On April 8, 2020, Velocity announced its financial and operational results for the 2019 fourth quarter and full year. The Company stated it had suspended all loan origination operations due to market volatility and that it was experiencing enhanced delinquencies in its loan portfolio and had implemented various strategies to attempt to “‘address this challenge.’” On May 13, 2020, Velocity announced its financial and operational results for the first quarter of 2020 – the same quarter in which the IPO was conducted. The Company stated that its net income had decreased 50% sequentially during the quarter to just $2.6 million.
By May 15, 2020, Velocity stock was trading at just $2.53 per share – more than 80% below the price investors paid for the stock in the IPO just four months previously.
The plaintiff is represented by Robbins Geller, which has extensive experience in prosecuting investor class actions including actions involving financial fraud.

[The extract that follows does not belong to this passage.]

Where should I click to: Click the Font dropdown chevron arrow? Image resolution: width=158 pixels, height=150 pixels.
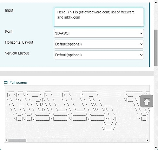[141, 33]
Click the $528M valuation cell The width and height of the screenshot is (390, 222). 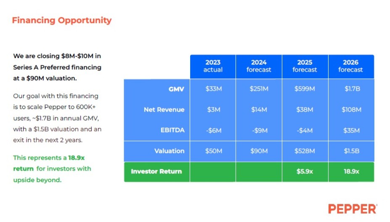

Robbins Geller Rudman & Dowd LLP is one of the world’s leading law firms representing investors in securities litigation. With 200 lawyers in 9 offices, Robbins Geller has obtained many of the largest securities class action recoveries in history. For seven consecutive years, ISS Securities Class Action Services has ranked the Firm in its annual SCAS Top 50 Report as one of the top law firms in the world in both amount recovered for shareholders and total number of class action settlements. Robbins Geller attorneys have helped shape the securities laws and have recovered tens of billions of dollars on behalf of aggrieved victims. Beyond securing financial recoveries for defrauded investors, Robbins Geller also specializes in implementing corporate governance reforms, helping to improve the financial markets for investors worldwide. Robbins Geller attorneys are consistently recognized by courts, professional organizations and the media as leading lawyers in the industry. Please visit http://www.rgrdlaw.com for more information.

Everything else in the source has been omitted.